Informatics in Medicine Unlocked (Jan 2023)
Discovery of putative natural compounds inhibitor of the germinant spore receptor CspC in Clostridioides difficile infection: Gaining insights via In silico and bioinformatics approach
Abstract
A Gram-positive anaerobic bacillus known as Clostridioides difficile (C. difficile) present in the intestinal tract of humans is the causative organism for C. difficile infection (CDI). A prospective target for the therapy of CDI is the germinant spore receptor CspC, a key regulator of the germination mechanism.
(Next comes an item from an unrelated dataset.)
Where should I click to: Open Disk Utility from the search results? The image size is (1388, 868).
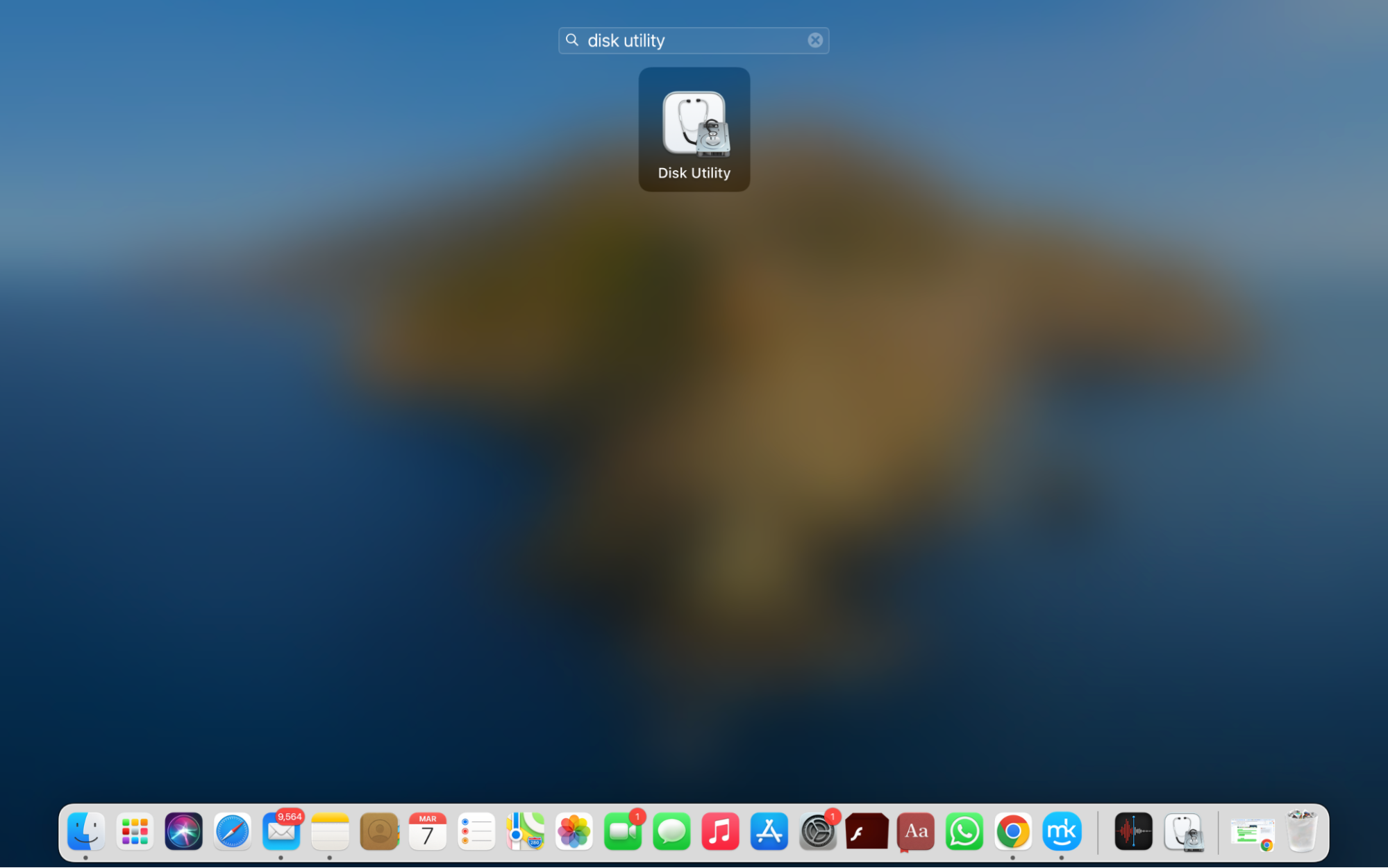point(694,129)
The detection of bile acids by CspC has been reported to initiate the germination and signaling pathways in CDI. Herein, we examined small molecule compounds with putative inhibitory efficacies on CspC using integrative computational modeling approach. Due to their higher binding affinities as compared to metronidazole (Reference drug), the computational analysis identified three compounds (Hesperetin, Galbanic acid, and Tomatidine) as potential therapeutics for the receptor target. At the end of the 100ns molecular dynamics simulation, the stability investigations revealed Tomatidine and Galbanic acid to be more stable compounds compared to other simulated natural compounds, including the reference drug (Metronidazole). They also exhibited acceptable drug-likeness and pharmacokinetic properties as determined by the Lipinski’s rule of five. Notwithstanding the results of our study, it is still too premature to conclude that the drug candidates are appropriate for use among CDI patients without substantial clinical and preclinical research.